Happy 4th, You All Back Home!



All the firework photos here on this post are from my hometown, Davenport, Iowa.

Thomas Sowell wrote this piece in italics below last year for July 4th. I reprint part of it here-short, smart, simple..
I am saddened that the last line is being undermined by our own Bloated Government. Pray for the USA, please.

I am putting in a plug for Clear Lake, Iowa, which has a great July 4th festival, if you are feeling very patriotic. I am a bit homesick today for bands, paddle wheel boats, fireworks, bbq, baseball, and especially bratwurst and beer. And, there is nothing like fireworks shot off a barge, as they do in my hometown on the Mississippi River. But, boy, this year it is HOT! The high tomorrow for Clear Lake will be 100 Fahrenheit, with a low of 70. Davenport will see 96 and 68 correspondingly.


If you want to see more photos of my hometown fireworks, which are spectacular, go here

Happy Independence Day for all my fellow Americans.

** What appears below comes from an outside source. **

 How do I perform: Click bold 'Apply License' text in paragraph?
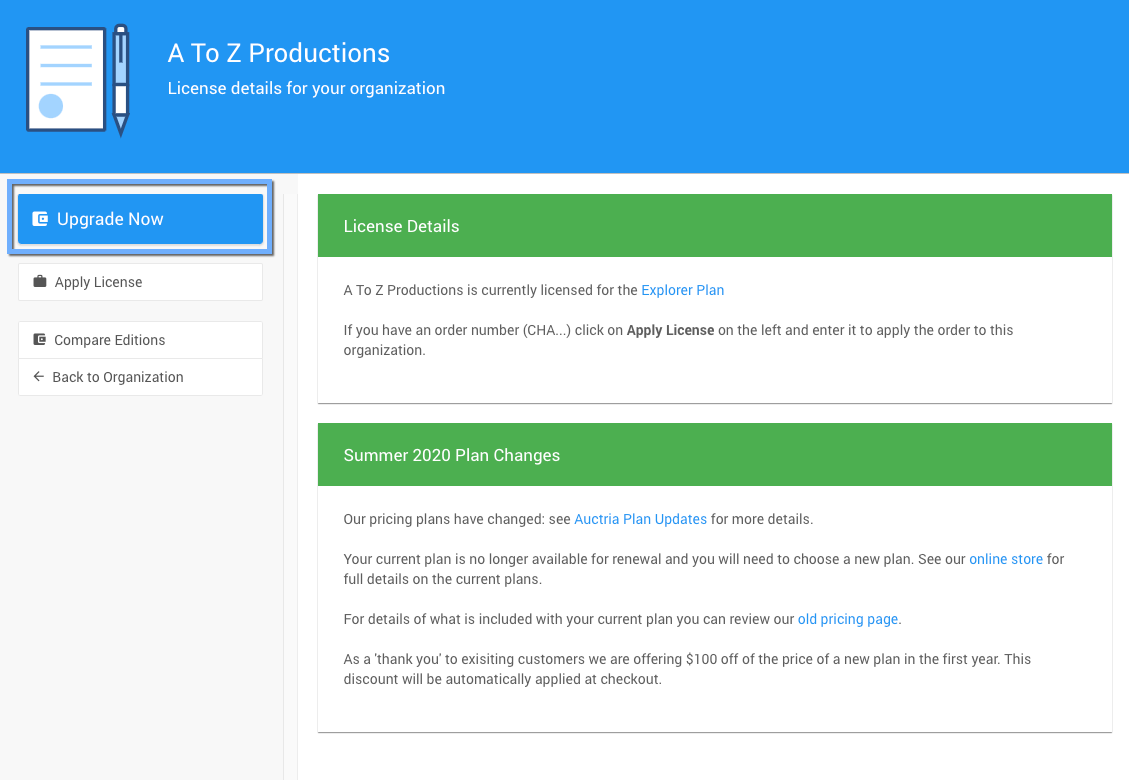click(670, 330)
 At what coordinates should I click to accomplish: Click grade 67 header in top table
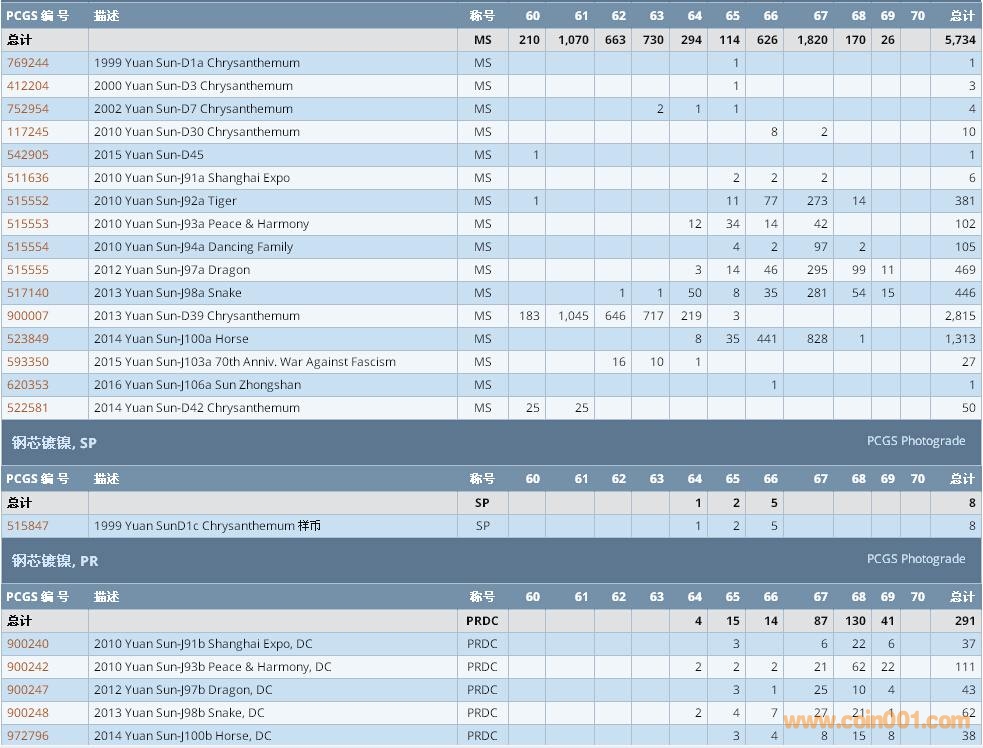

The Fourth of July may be just a holiday for fireworks to some people. But it was a momentous day for the history of this country and the history of the world.
Not only did July 4, 1776 mark American independence from England, it marked a radically different kind of government from the governments that prevailed around the world at the time -- and the kinds of governments that had prevailed for thousands of years before.
The American Revolution was not simply a rebellion against the King of England, it was a rebellion against being ruled by kings in general. That is why the opening salvo of the American Revolution was called "the shot heard round the world."
Autocratic rulers and their subjects heard that shot -- and things that had not been questioned for millennia were now open to challenge. As the generations went by, more and more autocratic governments around the world proved unable to meet that challenge.
Some clever people today ask whether the United States has really been "exceptional." You couldn't be more exceptional in the 18th century than to create your fundamental document -- the Constitution of the United States -- by opening with the momentous words, "We the people..."
Those three words were a slap in the face to those who thought themselves entitled to rule, and who regarded the people as if they were simply human livestock, destined to be herded and shepherded by their betters. Indeed, to this very day, elites who think that way -- and that includes many among the intelligentsia, as well as political messiahs -- find the Constitution of the United States a real pain because it stands in the way of their imposing their will and their presumptions on the rest of us.


(Places where I used to work and live are on the photo, barely, as well as the steeple of the Cathedral and the art gallery as well as the baseball park are obvious.)